My answer? Apply for internship.
That's how most all producer, photographer, reporters and anchors get their first job. The absolute best way to begin your journey into the world of broadcast journalism is working as an intern.
It's your first honest way to get a glimpse inside a working newsroom and understand how the television business works. Many of the things you learn on the job aren't necessarily the things you learn in the classroom. Not everyone who is working in t.v. news graduated with a degree in
The good news most all television stations around the country offer internships. The bad news is most if not all, are unpaid. But I promise you, the lessons you learn and the people you meet will become invaluable down the line. And here's a little fact, sure it's about what you know but sometimes, it's more about WHO you know when it comes to getting your first paid position.
Besides not getting paid you'll be doing jobs that no one else wants to do.
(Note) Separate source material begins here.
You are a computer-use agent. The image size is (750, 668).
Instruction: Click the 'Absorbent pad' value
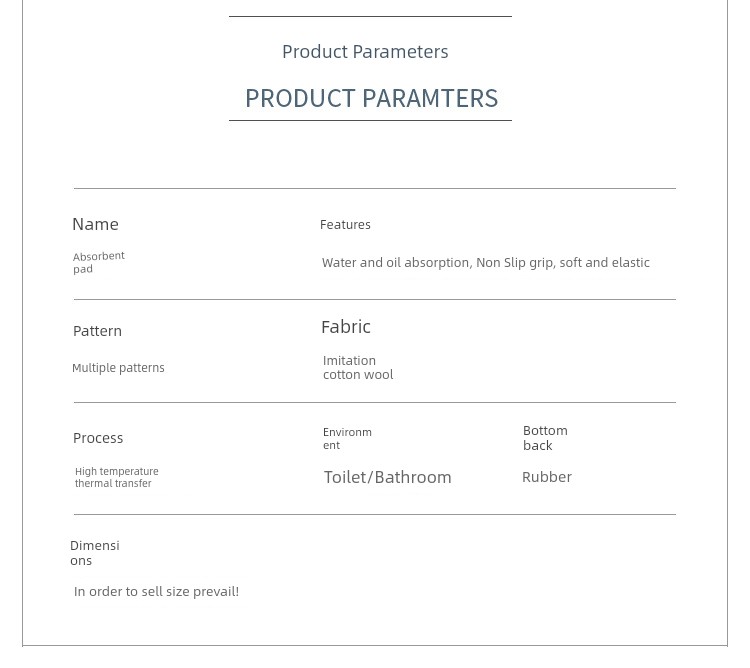point(99,263)
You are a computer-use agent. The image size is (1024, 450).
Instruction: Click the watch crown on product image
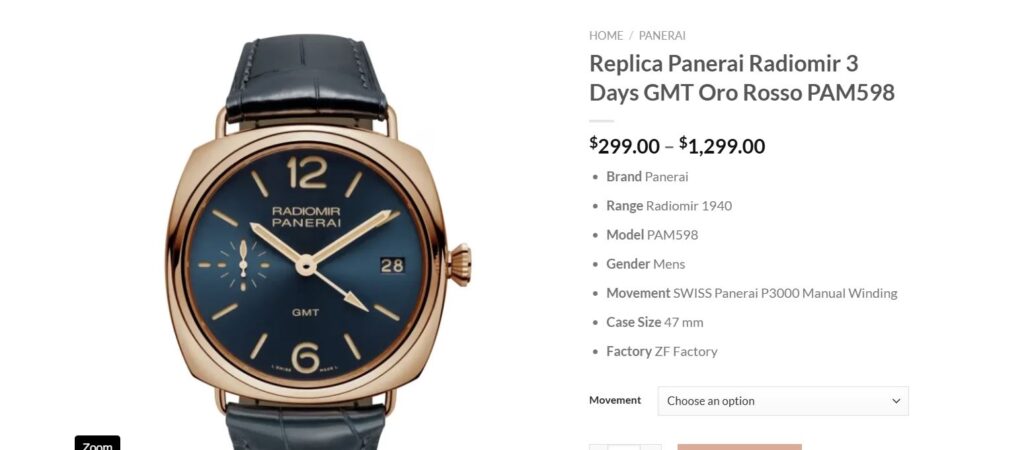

Plan on answering phones, listening to scanners, logging videotapes and transcribing word for word interviews that reporters conducted earlier in the day, things that don't involve sitting on the anchor desk or holding a microphone.
To start simply call or physically go to your local t.v. news station and fill out an application. Don't call the newsroom and ask for the News Director of the main anchor. You can call the newsroom and ask if they're accepting application and if they can direct you to the right person to talk to. If you're willing to move you have more than a thousand t.v. stations to choose from. There are more than 200 t.v. markets in the country each broken down by households.
For example the number one market in the country is New York. New York has an estimated 7.5 million television households which represents a little over six a half percent of the country. Going down the list after New York is Los Angeles, Chicago, Philadelphia, Dallas-Fort Worth, San Francisco, Boston, Atlanta, Washington DC, and rounding out the top 10 is Houston, Texas.
The market size all depends on how many t.v. household are in that specific city. Spokane, Washington is market 75 with about 419,000 television households. To give you some perspective, the smallest market in the United States is Glendive, Montana at 210. It has under 4000 television households. Number 209 is North Platte, Nebraska with just over 15,000.
In most cases each city has at least three t.v. news affiliates; ABC, CBS and NBC. You'll also find FOX and the CW. Unless you live in a New York won't find CNN, MSNBC or Fox News.
Another requirement to apply for an internship is being enrolled in college. I had three internships during college and for each internship I earned college credit, anywhere from 3 to 6 credits.
So, if you you want to be the next Peter Jennings or your hometown general assignment reporter, the best way to start is by getting an internship and seeing first hand what goes on in a real life newsroom.